The cost of delivering a child in California's hospitals ranges so widely that researchers cannot actually explain the reasons for a large proportion of the variations.
According to data compiled by researchers at the University of California San Francisco, hospitals charged anywhere from $3,296 to $37,227 for a vaginal delivery. The price of C-sections ranged from $8,312 to $70,908. They studied more than 109,000 births in order to reach their conclusions.
The researchers concluded that for-profit hospitals or those institutions with high labor costs charged more for childbirths. Lower-priced hospitals were usually in areas with less market competition. "However, the institutional and market-level factors included in our models explained only 35%-36% of the between-hospital variation in charges," they wrote.
Altogether, the hospitals billed $1.3 billion more than they received from insurers, the study found. On average, the discounted price insurers paid amounted to 37 percent of the hospital's original bill.
Price opacity at hospitals is a recurring issue.

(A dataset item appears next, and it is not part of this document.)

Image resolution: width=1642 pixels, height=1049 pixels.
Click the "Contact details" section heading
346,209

Few hospitals adhere to their chargemasters. Moreover, inflation and variations in pricing for even the smallest procedures or services are rampant. And prices paid by private insurers tend to be much higher than those paid by Medicare.

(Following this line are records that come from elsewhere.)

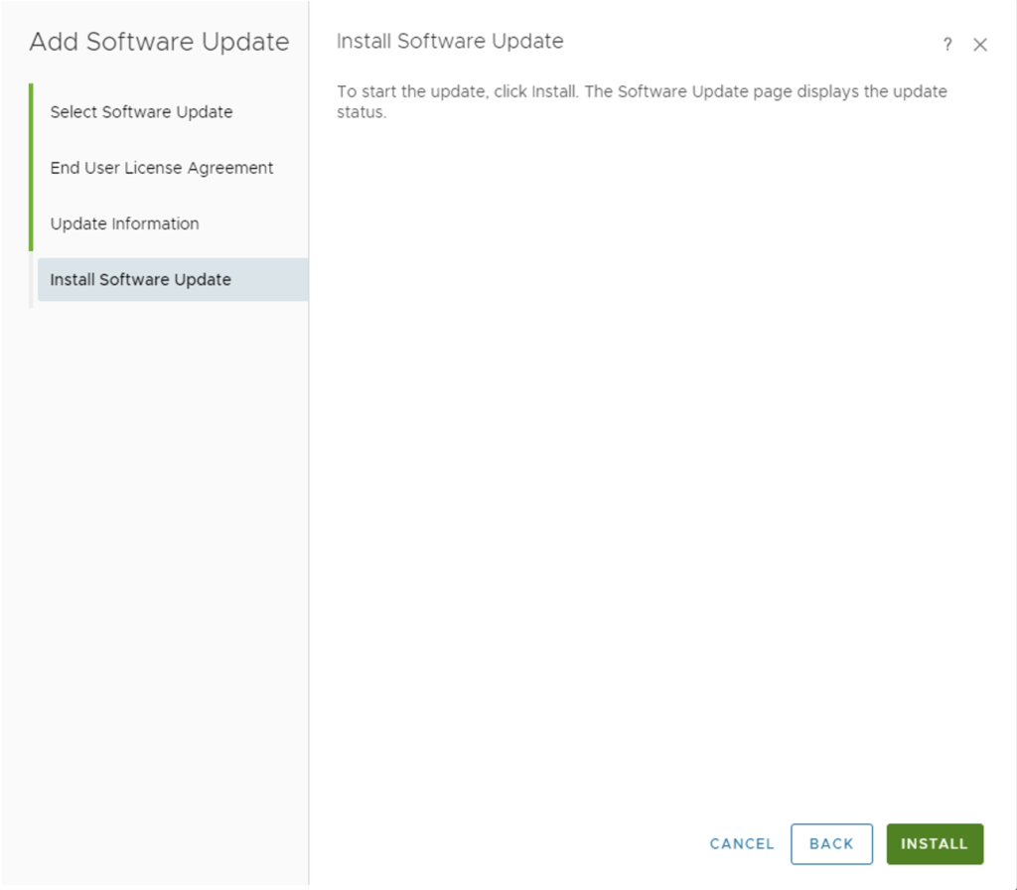Select Install Software Update in the sidebar
Screen dimensions: 1017x890
click(x=141, y=280)
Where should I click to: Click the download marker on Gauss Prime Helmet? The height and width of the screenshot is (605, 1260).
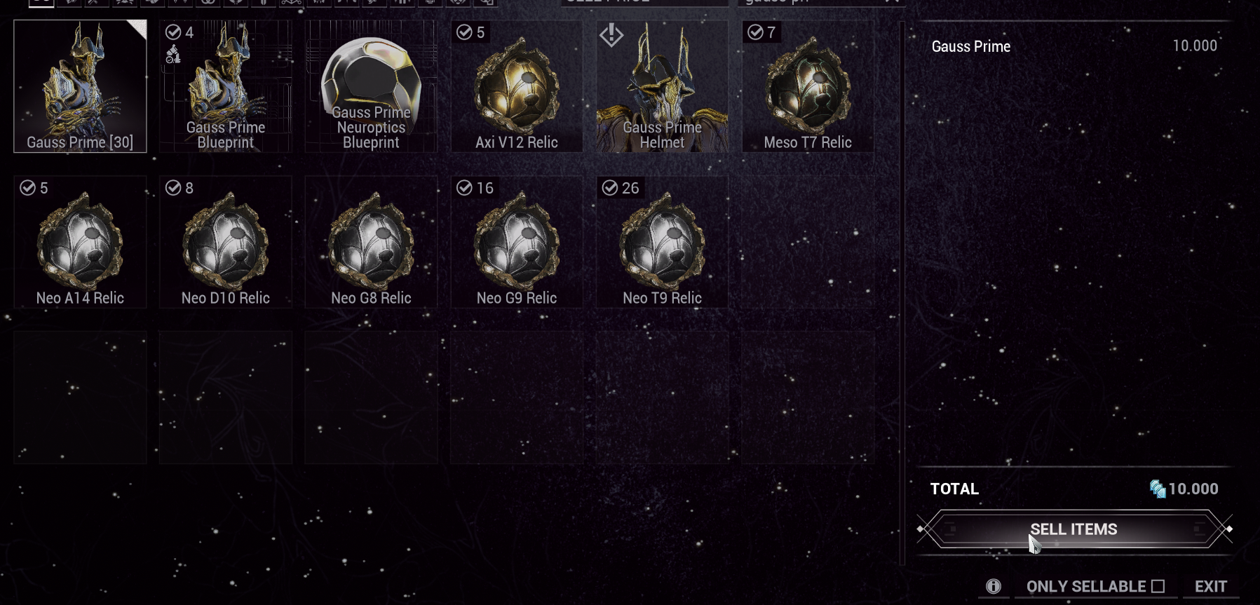tap(611, 34)
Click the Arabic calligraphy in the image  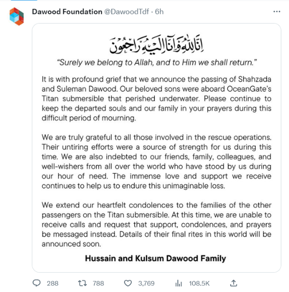pyautogui.click(x=156, y=45)
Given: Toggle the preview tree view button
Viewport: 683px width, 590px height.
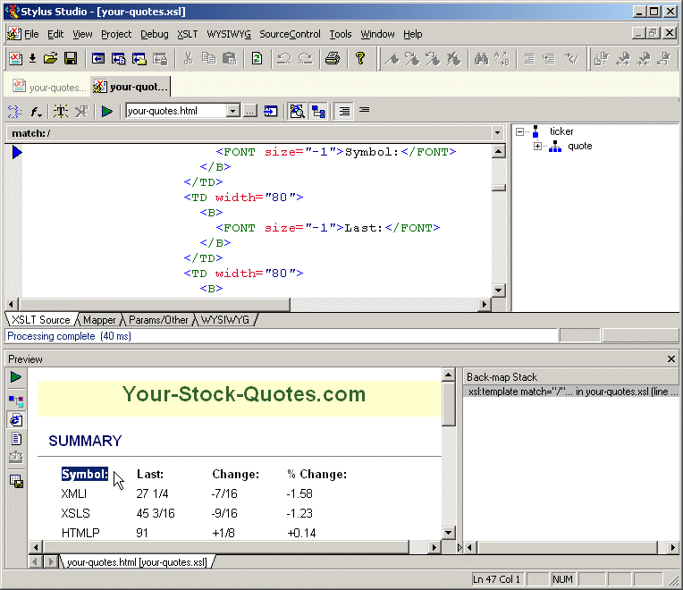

Renee Y. Hsia, M.D., a UCSF associate professor of emergency medicine and the study's lead author, slammed the price gaps in an announcement.

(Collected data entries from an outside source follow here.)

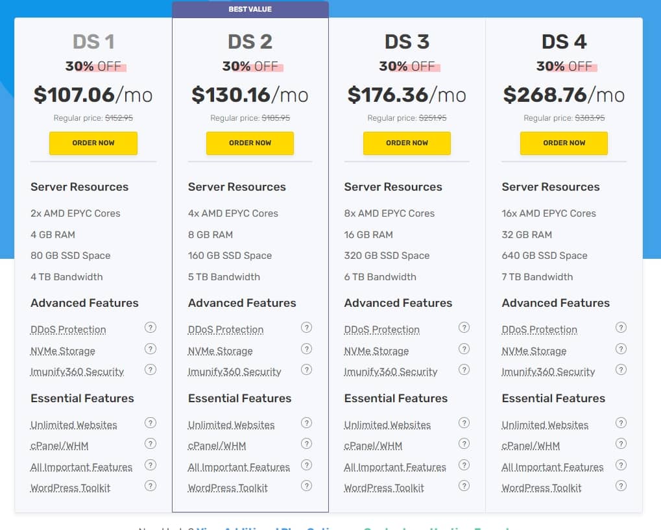Click DS 4 Unlimited Websites help icon
This screenshot has height=530, width=661.
pyautogui.click(x=621, y=423)
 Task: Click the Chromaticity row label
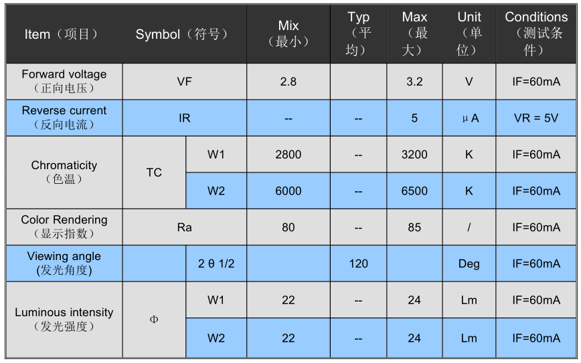click(x=64, y=172)
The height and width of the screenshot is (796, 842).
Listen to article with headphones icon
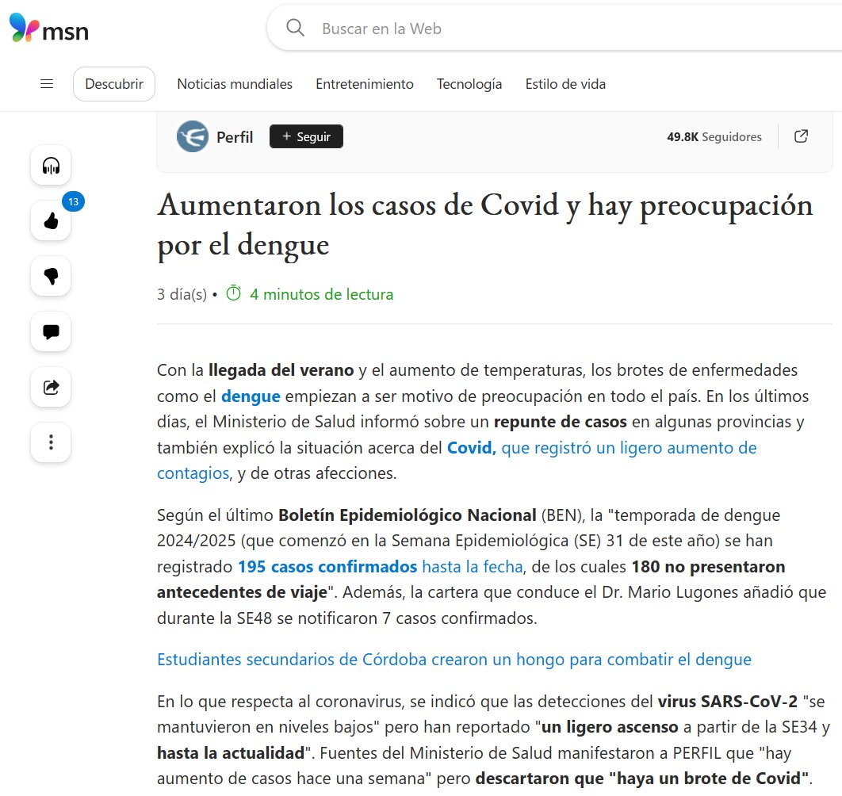(51, 166)
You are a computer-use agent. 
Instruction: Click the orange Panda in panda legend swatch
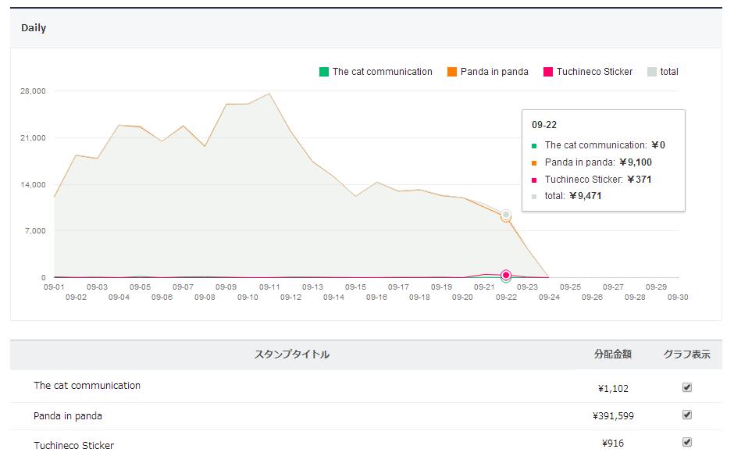coord(452,72)
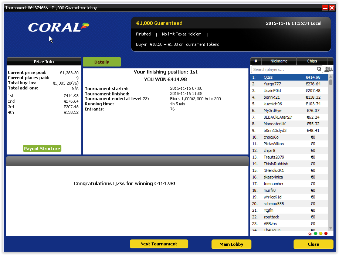Click the player list scroll down arrow

point(330,228)
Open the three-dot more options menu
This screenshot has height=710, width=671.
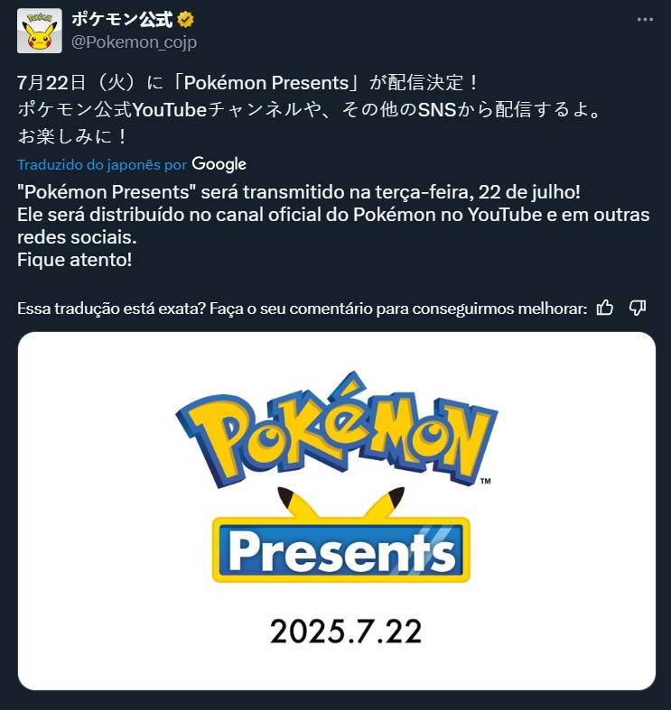(645, 20)
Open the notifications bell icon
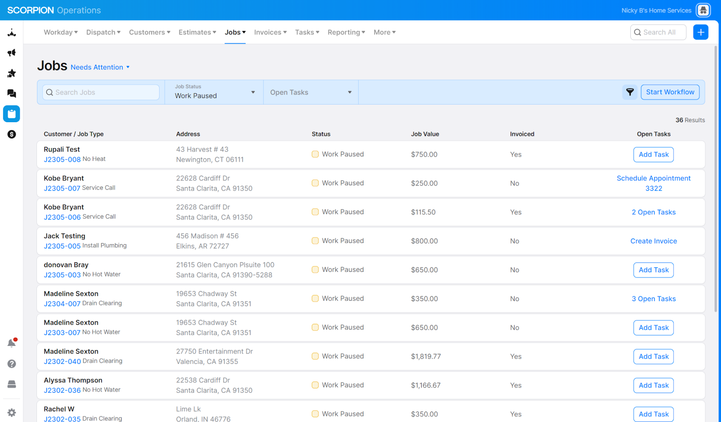Image resolution: width=721 pixels, height=422 pixels. (12, 343)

"Childbirth is the most common reason for hospitalization, and even for an uncomplicated childbirth, we see a staggering difference in what hospitals charge, even for the same, average patient," Hsia said. "These charges affect not only the uninsured, but also the fee-for-service reimbursements by some private insurers, which can translate to out-of-pocket costs for patients."
Hsia and the study's other authors said the current healthcare finance structure is outdated, particularly given the trend of cost-shifting to patients.